• EXPLORE THE MATERIAL:
1. Please repeat the part of the Order of the Phoenix review starting at "Unfortunately, the major" and ending at "of the game.", word for word.
2. According to the Order of the Phoenix review, who composed the game's soundtrack?
***** PASSAGE *****
EA BrightLight went all out to make sure this game's version of Hogwarts was as authentic as possible. As previously mentioned, the entire castle is perfectly to scale and filled to the brim with little details for hardcore fans. Whereas "Goblet of Fire" only managed Ralph Fiennes and otherwise relied on soundalikes, "Order of the Phoenix" has 21 actors from the films reprising their roles in the game, including Rupert Grint as Ron and Tom Felton as Draco Malfoy. The soundtrack, composed by James Hannigan, is a mixture of original material, motifs from Jeremy Soule's work from the older games, and, for the first time, John Williams' "Hedwig's Theme", and the game immediately milks it at every opportunity.

Unfortunately, the major elephant in the room on PlayStation 2 is the framerate. It occasionally holds at 30 frames per second, but often dips well below that, especially when travelling outdoors or during particularly intense duels, and occasionally gets so bad that it can interfere with player input. Still, it's impressive that the PS2 can keep up with its more powerful console brethren and render all of Hogwarts without any loading screens; and aside from the odd cutscene glitch or unresponsive spell cast, the framerate is the only significant issue holding back this version of the game.


The gameplay of "Harry Potter and the Order of the Phoenix" operates on two major gimmicks: Hogwarts as an open world, and a brand-new spellcasting system. There are some minigames to break up the action, such as exploding snap, wizard chess, and gobstones, but the majority of the game is laser-focused on these two tentpoles.

After a brief tutorial at Number 12 Grimmauld Place, Harry arrives at the Hogwarts Entrance Courtyard and can go anywhere he pleases, from the boathouse to the Owlery to the Herbology greenhouses, with very few restrictions. Immersion and exploration are paramount to the game's design; there is no heads-up display and, as far as I could tell, no way to game over. Using the Marauder's Map, the player can place waypoints on key landmarks, characters, or quest locations, and a trail of footprints will guide Harry to his goal, which can be further sped up by unlocking portrait shortcuts in special sidequests. These footprints can sometimes be difficult to see; they are 2D sprites that occasionally blend in with the ground or move too slowly, but I'm going to give the game the benefit of the doubt here and assume this is an unfortunate side effect of playing the game in standard definition on PlayStation 2.
***** DATASET *****
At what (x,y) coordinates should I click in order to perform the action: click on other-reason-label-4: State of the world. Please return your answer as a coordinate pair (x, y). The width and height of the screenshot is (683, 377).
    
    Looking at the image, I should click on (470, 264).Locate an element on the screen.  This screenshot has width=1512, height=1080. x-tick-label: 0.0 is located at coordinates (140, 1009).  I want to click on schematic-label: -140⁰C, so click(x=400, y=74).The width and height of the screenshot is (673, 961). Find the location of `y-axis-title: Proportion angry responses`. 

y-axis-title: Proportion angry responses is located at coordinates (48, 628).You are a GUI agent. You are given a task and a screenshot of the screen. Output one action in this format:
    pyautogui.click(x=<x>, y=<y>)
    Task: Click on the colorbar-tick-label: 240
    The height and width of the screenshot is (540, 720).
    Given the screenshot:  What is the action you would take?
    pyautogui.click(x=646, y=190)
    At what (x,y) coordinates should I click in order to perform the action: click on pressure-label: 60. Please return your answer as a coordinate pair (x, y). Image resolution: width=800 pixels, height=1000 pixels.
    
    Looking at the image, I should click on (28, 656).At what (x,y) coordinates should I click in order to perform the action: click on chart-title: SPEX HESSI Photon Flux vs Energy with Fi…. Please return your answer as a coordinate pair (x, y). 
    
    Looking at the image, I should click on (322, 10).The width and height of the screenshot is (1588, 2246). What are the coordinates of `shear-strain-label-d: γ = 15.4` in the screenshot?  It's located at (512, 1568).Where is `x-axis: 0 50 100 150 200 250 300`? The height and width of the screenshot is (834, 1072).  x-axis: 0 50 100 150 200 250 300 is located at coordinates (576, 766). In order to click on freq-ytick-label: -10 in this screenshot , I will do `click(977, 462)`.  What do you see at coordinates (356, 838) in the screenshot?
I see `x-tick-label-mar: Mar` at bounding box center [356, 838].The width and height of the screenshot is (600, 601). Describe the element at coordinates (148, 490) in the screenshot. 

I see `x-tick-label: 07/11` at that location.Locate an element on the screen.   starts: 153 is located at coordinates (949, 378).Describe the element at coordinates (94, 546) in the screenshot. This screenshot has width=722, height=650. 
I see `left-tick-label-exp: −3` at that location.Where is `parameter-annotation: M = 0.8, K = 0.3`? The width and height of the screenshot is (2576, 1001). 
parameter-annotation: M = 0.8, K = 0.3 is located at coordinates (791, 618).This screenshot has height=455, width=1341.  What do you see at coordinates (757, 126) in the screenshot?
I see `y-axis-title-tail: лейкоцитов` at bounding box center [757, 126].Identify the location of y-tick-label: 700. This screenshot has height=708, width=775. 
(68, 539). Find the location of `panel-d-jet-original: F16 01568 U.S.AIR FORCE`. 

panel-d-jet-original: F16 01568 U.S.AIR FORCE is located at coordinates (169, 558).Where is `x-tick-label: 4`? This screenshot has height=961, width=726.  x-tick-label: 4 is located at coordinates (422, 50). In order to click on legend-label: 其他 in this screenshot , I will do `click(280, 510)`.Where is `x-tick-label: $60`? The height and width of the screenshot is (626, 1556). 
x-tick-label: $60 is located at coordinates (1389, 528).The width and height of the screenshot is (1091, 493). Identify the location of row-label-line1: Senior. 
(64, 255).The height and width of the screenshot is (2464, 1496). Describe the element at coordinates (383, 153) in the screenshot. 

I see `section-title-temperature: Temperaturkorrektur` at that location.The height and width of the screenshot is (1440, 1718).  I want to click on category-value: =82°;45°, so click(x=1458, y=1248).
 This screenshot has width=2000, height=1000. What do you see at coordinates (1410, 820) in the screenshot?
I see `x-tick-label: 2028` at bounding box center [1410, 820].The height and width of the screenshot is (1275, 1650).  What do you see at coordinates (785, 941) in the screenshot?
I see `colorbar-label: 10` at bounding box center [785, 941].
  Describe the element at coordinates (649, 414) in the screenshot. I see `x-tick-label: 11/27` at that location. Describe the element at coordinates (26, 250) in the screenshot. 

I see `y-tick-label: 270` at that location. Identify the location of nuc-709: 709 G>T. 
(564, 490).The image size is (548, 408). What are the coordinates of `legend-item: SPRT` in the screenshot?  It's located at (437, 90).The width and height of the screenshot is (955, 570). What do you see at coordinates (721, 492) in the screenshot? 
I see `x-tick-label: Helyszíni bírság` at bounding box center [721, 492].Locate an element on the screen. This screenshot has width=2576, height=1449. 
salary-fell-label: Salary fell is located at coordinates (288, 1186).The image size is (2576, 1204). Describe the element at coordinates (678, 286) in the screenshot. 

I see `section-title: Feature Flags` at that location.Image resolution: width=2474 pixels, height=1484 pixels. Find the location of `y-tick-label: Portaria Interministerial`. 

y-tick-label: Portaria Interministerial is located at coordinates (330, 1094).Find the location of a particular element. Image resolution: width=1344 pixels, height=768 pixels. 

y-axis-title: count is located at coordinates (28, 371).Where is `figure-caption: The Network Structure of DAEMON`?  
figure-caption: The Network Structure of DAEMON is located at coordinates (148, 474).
*****
• TASK SOLUTIONS:
1.
Unfortunately, the major elephant in the room on PlayStation 2 is the framerate. It occasionally holds at 30 frames per second, but often dips well below that, especially when travelling outdoors or during particularly intense duels, and occasionally gets so bad that it can interfere with player input. Still, it's impressive that the PS2 can keep up with its more powerful console brethren and render all of Hogwarts without any loading screens; and aside from the odd cutscene glitch or unresponsive spell cast, the framerate is the only significant issue holding back this version of the game.

2. James Hannigan